> [TASK TO COMPLETE]
Gather each line containing the string "computer" from these entries.
══ DATA TO PROCESS
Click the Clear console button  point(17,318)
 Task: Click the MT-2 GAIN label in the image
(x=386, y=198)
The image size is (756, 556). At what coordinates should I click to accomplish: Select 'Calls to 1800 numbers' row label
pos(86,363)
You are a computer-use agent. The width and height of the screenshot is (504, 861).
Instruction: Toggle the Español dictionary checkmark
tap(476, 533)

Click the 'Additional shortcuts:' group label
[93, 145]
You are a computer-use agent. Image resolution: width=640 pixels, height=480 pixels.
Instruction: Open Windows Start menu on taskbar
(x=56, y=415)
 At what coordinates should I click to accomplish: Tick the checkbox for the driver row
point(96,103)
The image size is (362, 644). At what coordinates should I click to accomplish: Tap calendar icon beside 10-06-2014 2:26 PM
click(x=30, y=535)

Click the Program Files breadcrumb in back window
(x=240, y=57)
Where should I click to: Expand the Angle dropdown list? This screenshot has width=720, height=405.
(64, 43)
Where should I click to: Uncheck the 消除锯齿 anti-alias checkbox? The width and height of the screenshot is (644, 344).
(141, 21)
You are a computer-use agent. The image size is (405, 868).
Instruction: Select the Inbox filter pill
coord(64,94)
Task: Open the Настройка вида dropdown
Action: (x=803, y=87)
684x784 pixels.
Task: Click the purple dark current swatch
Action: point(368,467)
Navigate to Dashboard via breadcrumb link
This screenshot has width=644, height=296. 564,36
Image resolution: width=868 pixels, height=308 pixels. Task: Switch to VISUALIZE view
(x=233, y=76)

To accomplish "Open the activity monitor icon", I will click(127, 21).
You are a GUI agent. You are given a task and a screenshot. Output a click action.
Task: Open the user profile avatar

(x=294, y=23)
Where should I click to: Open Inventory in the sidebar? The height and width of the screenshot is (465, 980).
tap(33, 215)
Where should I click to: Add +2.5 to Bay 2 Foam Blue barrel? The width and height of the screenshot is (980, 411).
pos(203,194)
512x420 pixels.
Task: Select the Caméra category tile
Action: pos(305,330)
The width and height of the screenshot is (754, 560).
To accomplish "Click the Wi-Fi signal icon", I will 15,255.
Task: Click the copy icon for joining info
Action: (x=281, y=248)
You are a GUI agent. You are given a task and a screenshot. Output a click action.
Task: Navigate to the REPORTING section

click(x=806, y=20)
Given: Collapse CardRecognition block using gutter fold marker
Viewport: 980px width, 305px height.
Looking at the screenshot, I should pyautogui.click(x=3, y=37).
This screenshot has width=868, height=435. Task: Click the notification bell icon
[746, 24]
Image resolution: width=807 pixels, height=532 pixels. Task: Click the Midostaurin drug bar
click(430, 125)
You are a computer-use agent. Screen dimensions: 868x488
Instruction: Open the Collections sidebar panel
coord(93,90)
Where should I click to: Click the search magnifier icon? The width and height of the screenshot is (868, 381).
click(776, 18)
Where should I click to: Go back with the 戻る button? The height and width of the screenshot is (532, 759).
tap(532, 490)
════
> [EXERCISE SOLUTION]
You are a computer-use agent. The width and height of the screenshot is (504, 861).
You are a computer-use agent. Image resolution: width=640 pixels, height=480 pixels.
You are a computer-use agent. The image size is (405, 868).
You are a computer-use agent. Screen dimensions: 868x488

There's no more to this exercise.